With all the talk about preachers ganking people out of their money, Pastor Ma$e wants to ensure his name is not in the mix.
After Fivio Foreign said on Wallo and Gillie Da King’s “Million Dollaz Worth of Game” podcast that the Harlem rapper signed him for only $5,000, Ma$e went on the show to set the record straight.
He didn’t deny that Fivio Foreign received that amount but blamed the artist’s original manager as the swindler. The former Bad Boy artist, who jokingly referred to himself as Diddy 2.0, said he also got him a bag for almost three-quarters of a mil.
Ma$e said, “At one time, I gave him $5,000, but I gave him $750,000… because I set him up to do a deal to where I can control the deal, make the deal what it should be because I knew if he had the leverage, he would go in there and sell both of us out. He wasn’t able to do that because of the way I structured the deal.”
“Then, when we went in the building, I took $800,000 and he took $700,000. The reason why it went down to $700,000 is that when I gave him $750,000 and I took $750,000, he owed me $50,000,” he continued. “[He owed me $50,000] for all the money I was spending before he got the deal.”
Ma$e breaks out a file, sharing that when he first met Fivio, he was not just meeting the artist.
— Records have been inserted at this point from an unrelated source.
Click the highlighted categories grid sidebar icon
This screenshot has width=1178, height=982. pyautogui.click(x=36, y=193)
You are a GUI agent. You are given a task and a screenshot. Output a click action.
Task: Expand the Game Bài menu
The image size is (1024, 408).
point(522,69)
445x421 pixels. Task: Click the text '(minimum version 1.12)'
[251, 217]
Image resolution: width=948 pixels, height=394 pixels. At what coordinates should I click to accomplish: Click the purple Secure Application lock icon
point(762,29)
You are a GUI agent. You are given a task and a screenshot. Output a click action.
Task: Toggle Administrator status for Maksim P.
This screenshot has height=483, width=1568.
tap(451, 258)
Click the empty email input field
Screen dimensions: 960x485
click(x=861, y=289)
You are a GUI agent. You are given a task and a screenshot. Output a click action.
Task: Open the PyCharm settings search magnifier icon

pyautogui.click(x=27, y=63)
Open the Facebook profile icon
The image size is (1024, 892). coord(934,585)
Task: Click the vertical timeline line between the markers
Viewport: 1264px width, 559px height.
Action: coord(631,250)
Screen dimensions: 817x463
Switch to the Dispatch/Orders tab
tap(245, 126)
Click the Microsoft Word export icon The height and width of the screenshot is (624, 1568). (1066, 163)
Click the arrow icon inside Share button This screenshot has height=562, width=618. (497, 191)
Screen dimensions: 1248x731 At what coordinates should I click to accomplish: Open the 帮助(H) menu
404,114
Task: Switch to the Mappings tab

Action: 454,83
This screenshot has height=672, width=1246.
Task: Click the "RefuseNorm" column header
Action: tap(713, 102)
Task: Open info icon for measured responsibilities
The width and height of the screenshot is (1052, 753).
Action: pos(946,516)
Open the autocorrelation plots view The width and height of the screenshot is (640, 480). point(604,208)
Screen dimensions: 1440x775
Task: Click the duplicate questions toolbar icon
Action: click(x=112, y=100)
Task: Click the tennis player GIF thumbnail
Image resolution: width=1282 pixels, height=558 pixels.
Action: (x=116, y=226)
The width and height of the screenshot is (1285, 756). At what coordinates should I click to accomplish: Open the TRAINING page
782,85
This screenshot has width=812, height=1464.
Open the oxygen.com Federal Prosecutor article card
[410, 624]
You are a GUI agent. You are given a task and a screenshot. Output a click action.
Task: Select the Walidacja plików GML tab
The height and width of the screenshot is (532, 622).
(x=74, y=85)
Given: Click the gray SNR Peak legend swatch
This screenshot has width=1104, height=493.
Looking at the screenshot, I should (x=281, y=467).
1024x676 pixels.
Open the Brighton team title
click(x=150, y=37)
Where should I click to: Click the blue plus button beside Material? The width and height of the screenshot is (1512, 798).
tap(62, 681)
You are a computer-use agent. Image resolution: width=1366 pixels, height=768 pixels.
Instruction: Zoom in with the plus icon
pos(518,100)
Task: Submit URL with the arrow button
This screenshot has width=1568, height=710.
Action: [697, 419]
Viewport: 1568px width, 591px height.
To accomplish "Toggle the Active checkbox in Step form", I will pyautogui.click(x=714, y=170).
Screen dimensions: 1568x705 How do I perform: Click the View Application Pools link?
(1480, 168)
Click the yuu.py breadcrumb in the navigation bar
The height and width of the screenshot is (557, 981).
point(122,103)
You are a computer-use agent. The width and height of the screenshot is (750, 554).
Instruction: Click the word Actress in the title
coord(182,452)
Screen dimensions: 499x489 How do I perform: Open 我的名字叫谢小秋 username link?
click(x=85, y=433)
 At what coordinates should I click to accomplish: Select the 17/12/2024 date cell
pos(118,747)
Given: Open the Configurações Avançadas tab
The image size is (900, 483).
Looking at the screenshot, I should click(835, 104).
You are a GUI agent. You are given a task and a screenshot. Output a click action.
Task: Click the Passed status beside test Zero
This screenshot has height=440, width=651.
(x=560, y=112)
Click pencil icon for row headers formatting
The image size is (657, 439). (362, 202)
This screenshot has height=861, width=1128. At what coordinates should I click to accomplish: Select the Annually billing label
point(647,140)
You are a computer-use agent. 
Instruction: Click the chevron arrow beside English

He said he was going to sign another artist, Jay Dee.
Jay Dee suggested Ma$e also sign his friends Fivio and Dee Sav.
“I gave $15,000 to a cop. It was a cop managing them,” Ma$e said. “I didn’t want to say this but since he’s talking reckless, let’s put it really out there…the cop took the money and never gave it to them.”
Ma$e said there were multiple problems around the Fivio deal, including them not keeping their word, missing shows, and members getting locked up. But he stuck with them.
So … how did the $750,000 come to pass?
It came from the deal Ma$e negotiated when he signed with Columbia. Ma$e says he also did not take any publishing or merchandise percentages based on anything Fivio puts out.
Ma$e’s file included videos of Fivio Foreign talking, contracts, phone calls from other executives, and more.